然后再次在kali中尝试与Ubuntu进行telnet连接，发现可以连接成功了

 

 

 再在Win2k中尝试与Ubuntu进行telnet连接，发现无法连接成功

 最后在Ubuntu中输入命令iptables -F和iptables -P INPUT ACCEPT恢复之前的状态。

 3、Snort

Snort运行命令提示如下：

• ①从离线的pcap文件读取网络日志数据源
• ②在snort.conf中配置明文输出报警日志文件
• ③指定报警日志log目录（或缺省log目录=/var/log/snort）

使用之前实验中保存在kali虚拟机的Downloads中的listen.pcap文件，在root权限下输入命令snort -r /home/kali//Downloads/listen.pcap -c /etc/snort/snort.conf -K ascii 对 listen.pacp 进行入侵检测， 其中-K ascii是用来指定输出日志文件的为ASCII编码。

 得到输出里检测出的数据包

 然后输入命令cd /var/log/snort 进入报警日志目录

输入命令vim snort.alert.fast 在这里我的alert是空的，但是在alert.fast中找到了日志文件。

 

 分析配置规则

分析虚拟网络攻防环境中蜜网网关的防火墙和IDS/IPS配置规则，说明蜜网网关是如何利用防火墙和入侵检测技术完成其攻击数据捕获和控制需求的。

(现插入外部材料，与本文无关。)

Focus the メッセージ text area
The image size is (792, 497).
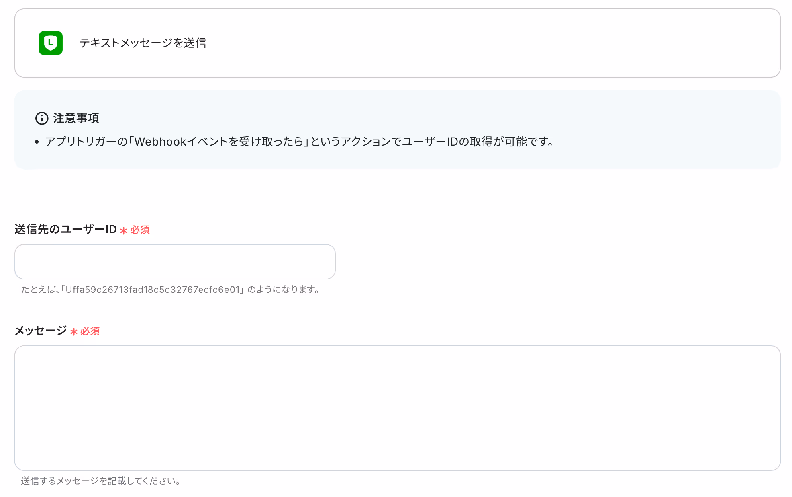(x=397, y=408)
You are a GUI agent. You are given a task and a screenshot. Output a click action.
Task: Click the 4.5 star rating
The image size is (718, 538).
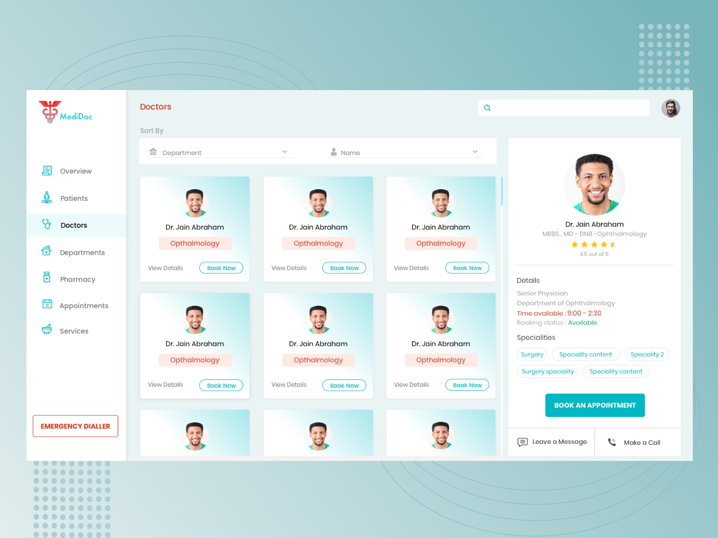[x=594, y=245]
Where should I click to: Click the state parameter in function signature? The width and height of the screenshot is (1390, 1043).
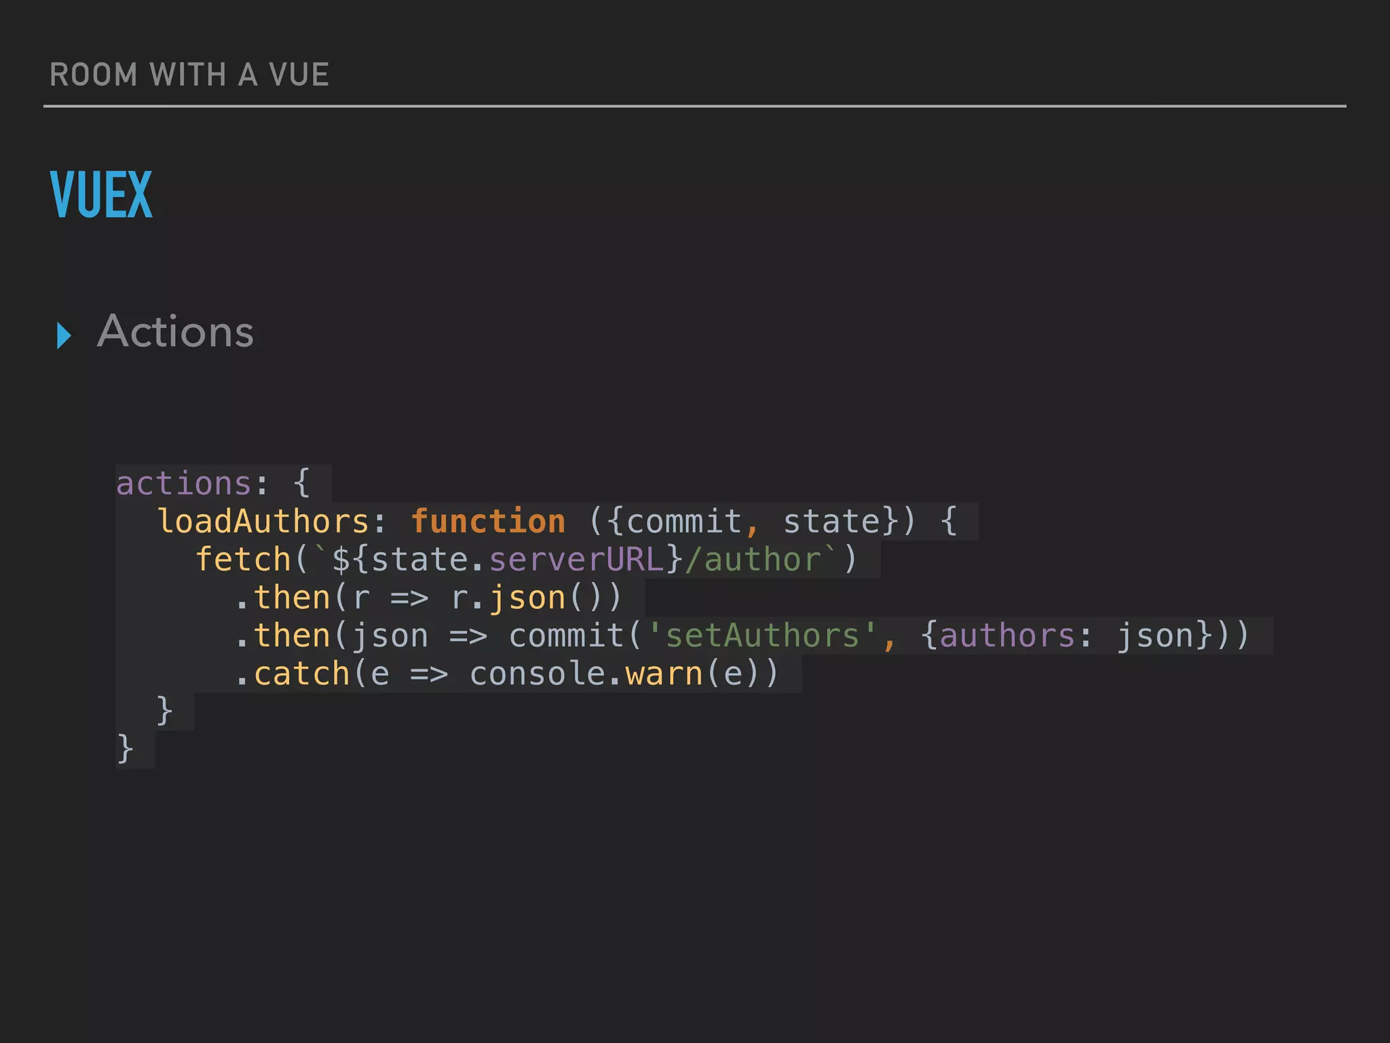point(832,522)
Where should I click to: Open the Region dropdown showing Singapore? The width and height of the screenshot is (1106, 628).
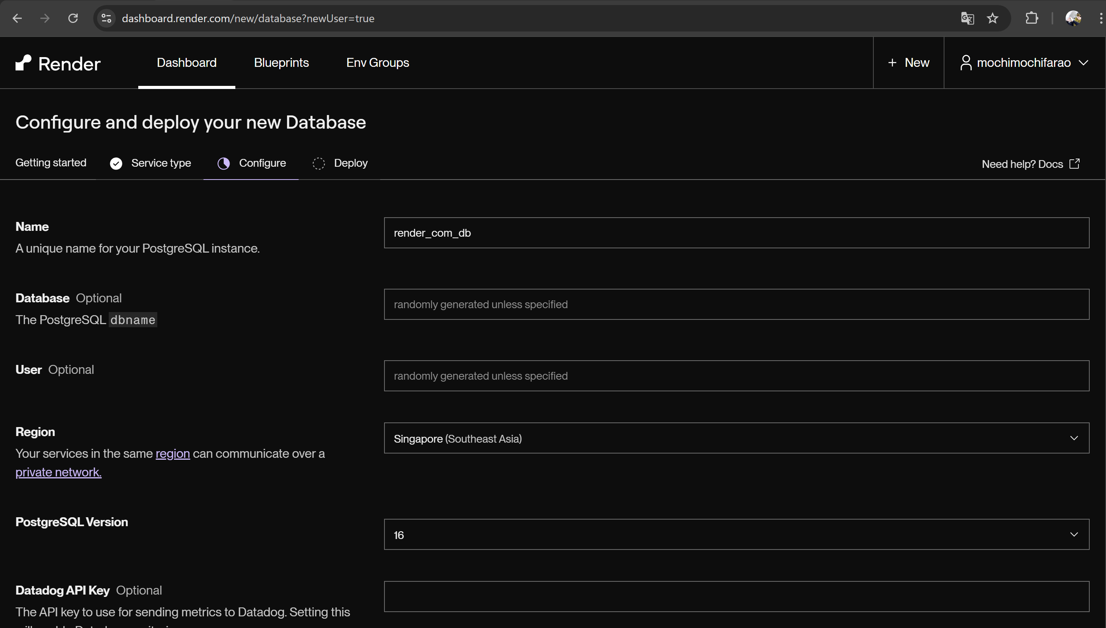click(x=736, y=438)
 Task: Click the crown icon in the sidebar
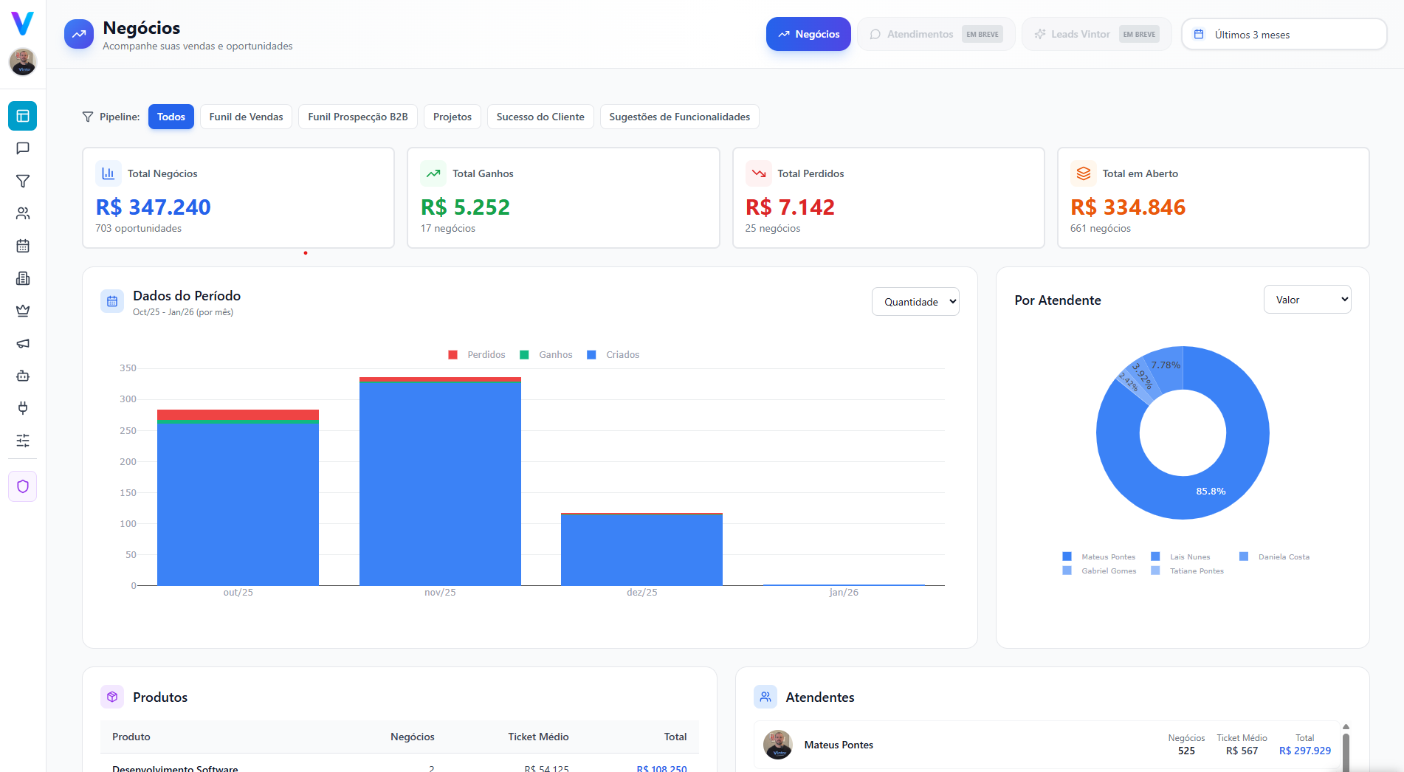click(23, 311)
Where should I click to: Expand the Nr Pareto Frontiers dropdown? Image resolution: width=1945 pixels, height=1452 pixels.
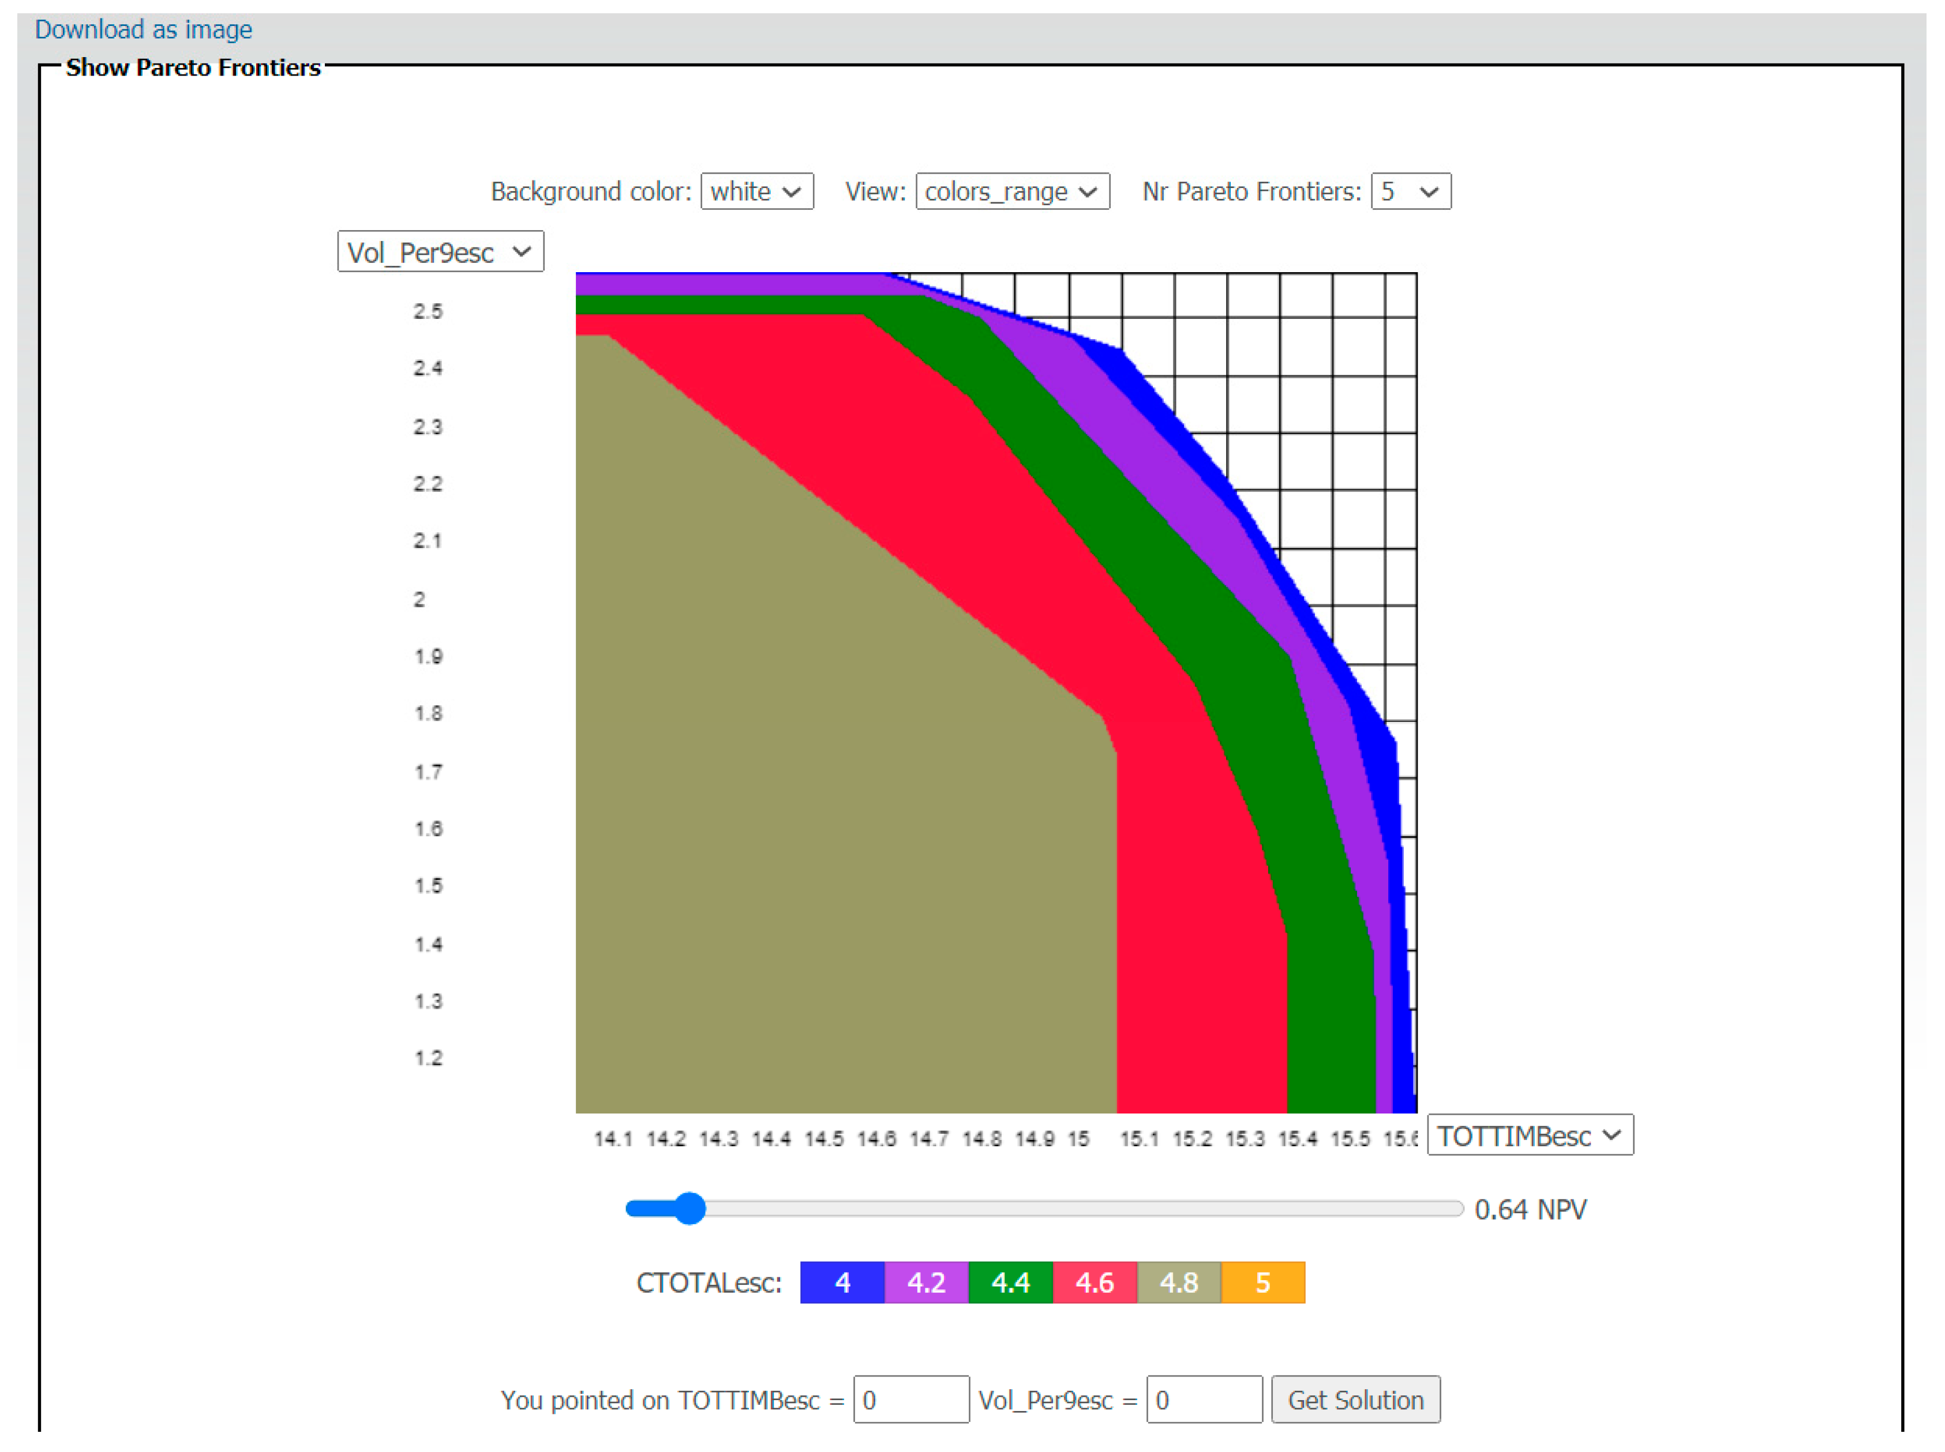[x=1410, y=192]
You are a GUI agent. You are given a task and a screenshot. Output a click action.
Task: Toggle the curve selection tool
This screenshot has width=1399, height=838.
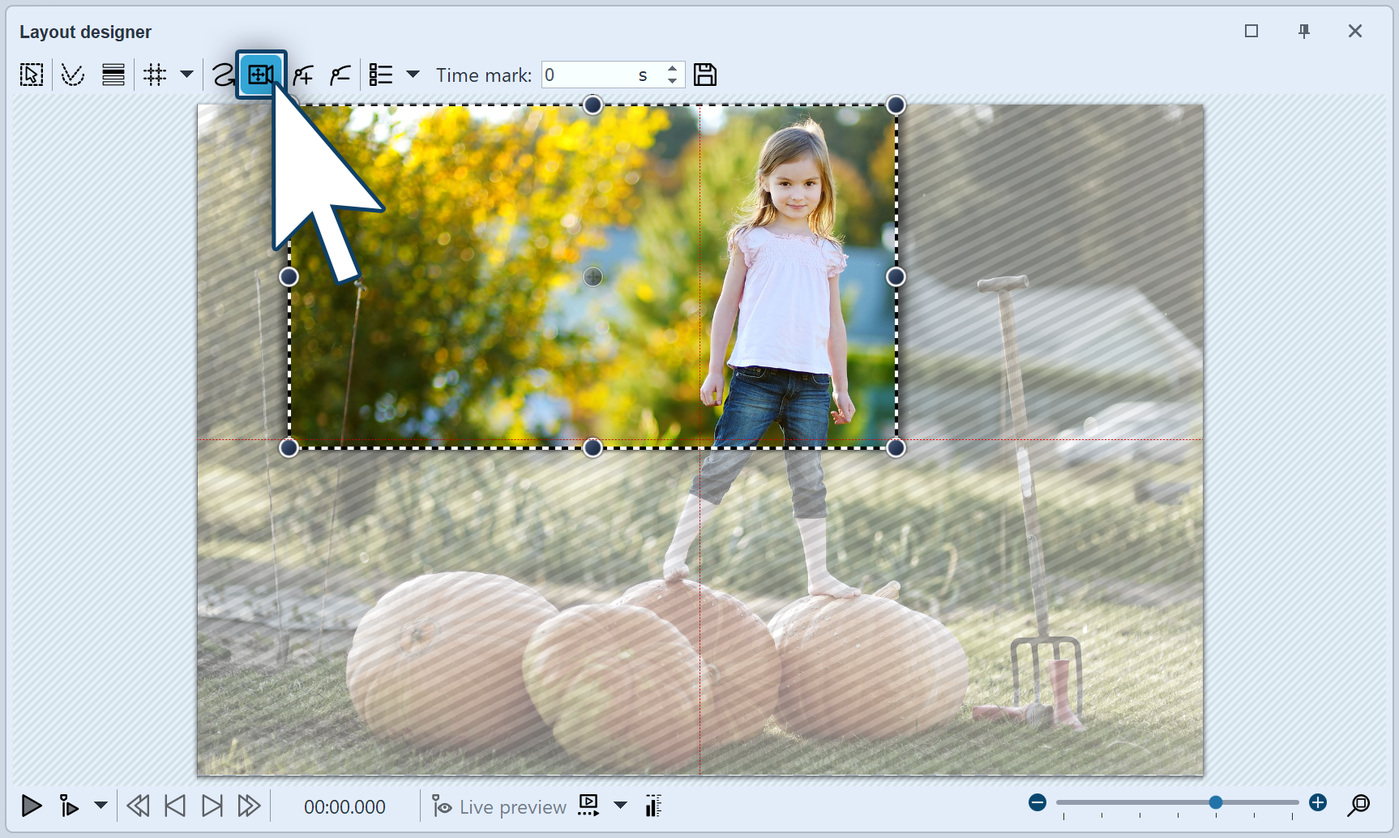[72, 75]
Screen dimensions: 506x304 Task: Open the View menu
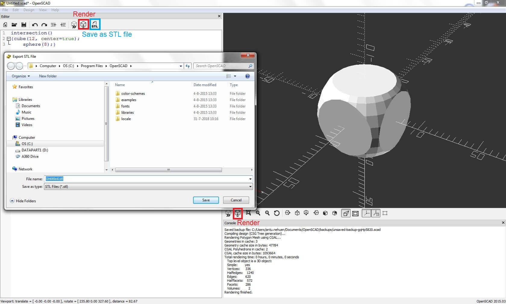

打开蜜罐HoneyWall虚拟机，在root权限下输入命令vim /etc/init.d/rc.firewall查看防火墙文件,可以看到创建了黑名单和白名单的规则链，还创建了很多协议数据包的处理规则链

输入命令iptables -L查看实际规则列表，这里我用Shift+Fn+PgUp/PgDn进行上下翻页，可以看到默认的规则入INPUT、FORWARD、OUTPUT都已经被关闭了。

 执行命令vim /etc/init.d/snortd 查询snort文件，可以看到些参数的选项：默认使用默认目录下的snort.conf规则，默认监听网卡为eth0，默认存储日志路径为/var/log/snort

执行命令vim /etc/init.d/hw-snort_inline打开snort_inline的脚本文件，可以看到实际执行的参数

 运行命令chkconfig --list查看服务情况，如果从0~6全是off，那就不自动启动。可以看到防火墙和NIPS（snort_inline）是自动启动的，NIDS要手动启动：

 使用命令vim /etc/honeywall.conf打开配置文件，找到update variables，可以看到其值为no，不自动更新：

 

 

 

三、学习中遇到的问题及解决

问题一：对 listen.pacp 进行入侵检测输入命令时， 其中-K ascii输成了-k ascii没有细心区分大小写。

问题二：在查看日志文件时发现是空的，问了同学也有出现类似的情况，最后在alert.fast文件中找到了。

四、学习感想和体会

此次实验主要学习了防火墙的配置，以及对配置规则进行分析。实验很复杂耗时很久，并且出现的问题比较多，而且不能中途停止不然需要从头开始。并且在输入命令时因为粗心出现错误，以后的实验中应多加注意。